しかし、どこを掘っても黒曜石は見当たらない。全部、赤い鉄だ。

 幸福のツルハシ効果でも、ゲットできないなんて。

 

『……ケントご主人、【ここ掘れニャンニャン】ニャー」


 暗闇に引き込まれるように、ビビがダンジョンの奥へ進んでいく。

 

 久々に、ビビのユニークスキルが発動したようだ。


 ボス部屋の真裏に、到着する。


「ここを掘ればいいの?」


『そうみたいニャー』


 ビビが言うなら、信じよう。


 ツルハシを使って、壁を掘る。


「出た! 黒曜石だ!」


 ボス部屋の真後ろのスペースが、黒曜石のポイントだったのか。


「これで、トワさんの商業レベルも上がるね」


 鍛冶屋であるトワさんは、特定のミッションをクリアすることで、発展させることができる。

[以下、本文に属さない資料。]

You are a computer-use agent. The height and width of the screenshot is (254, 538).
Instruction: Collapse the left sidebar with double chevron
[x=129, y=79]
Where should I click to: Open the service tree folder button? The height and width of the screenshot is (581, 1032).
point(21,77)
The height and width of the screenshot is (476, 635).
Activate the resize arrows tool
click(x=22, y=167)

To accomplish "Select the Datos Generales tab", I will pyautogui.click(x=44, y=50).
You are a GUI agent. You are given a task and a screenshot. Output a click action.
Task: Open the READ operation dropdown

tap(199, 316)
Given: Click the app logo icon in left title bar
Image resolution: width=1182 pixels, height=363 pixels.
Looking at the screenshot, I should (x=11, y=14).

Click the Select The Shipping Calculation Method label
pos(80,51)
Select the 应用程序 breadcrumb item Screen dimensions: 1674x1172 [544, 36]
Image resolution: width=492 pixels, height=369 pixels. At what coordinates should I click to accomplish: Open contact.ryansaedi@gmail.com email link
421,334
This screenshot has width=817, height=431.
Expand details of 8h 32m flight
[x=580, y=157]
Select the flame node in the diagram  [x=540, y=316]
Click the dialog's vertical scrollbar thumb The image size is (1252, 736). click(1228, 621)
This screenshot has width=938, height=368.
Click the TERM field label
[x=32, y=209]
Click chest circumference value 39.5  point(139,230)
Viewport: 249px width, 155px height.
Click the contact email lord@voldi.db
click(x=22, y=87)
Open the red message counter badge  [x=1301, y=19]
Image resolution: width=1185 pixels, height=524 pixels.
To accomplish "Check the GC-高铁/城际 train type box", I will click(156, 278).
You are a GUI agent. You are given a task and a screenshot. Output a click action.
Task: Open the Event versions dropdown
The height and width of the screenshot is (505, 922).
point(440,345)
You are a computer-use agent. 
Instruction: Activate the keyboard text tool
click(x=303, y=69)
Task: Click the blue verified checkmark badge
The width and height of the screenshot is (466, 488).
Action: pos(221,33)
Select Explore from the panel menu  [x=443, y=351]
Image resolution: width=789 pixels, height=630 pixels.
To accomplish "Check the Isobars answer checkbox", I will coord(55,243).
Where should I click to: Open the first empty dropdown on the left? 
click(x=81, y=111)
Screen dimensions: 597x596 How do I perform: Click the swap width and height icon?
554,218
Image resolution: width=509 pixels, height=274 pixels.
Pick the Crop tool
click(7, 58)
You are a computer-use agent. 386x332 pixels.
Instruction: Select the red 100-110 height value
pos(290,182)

「今日はトワさん、ログインしていないから、ボクたちも落ちよう」


『ケントご主人、おやすみニャー』


 トワさんにミッションアイテムを渡すのは、明日ということで。


『待つニャー。ケントご主人』


 ログアウトの直前、ビビがボクを呼び止めた。


「どうしたの、ビビ?」


 慌てて、ログアウトの表示を消す。


『例の話、対策はしなくていいのかニャー?』


 ビビから指摘されて、ボクはこの間あった出来事を思い出す。


 見知らぬ女性がビビの存在を知っていたことを、ボクはビビに話していた。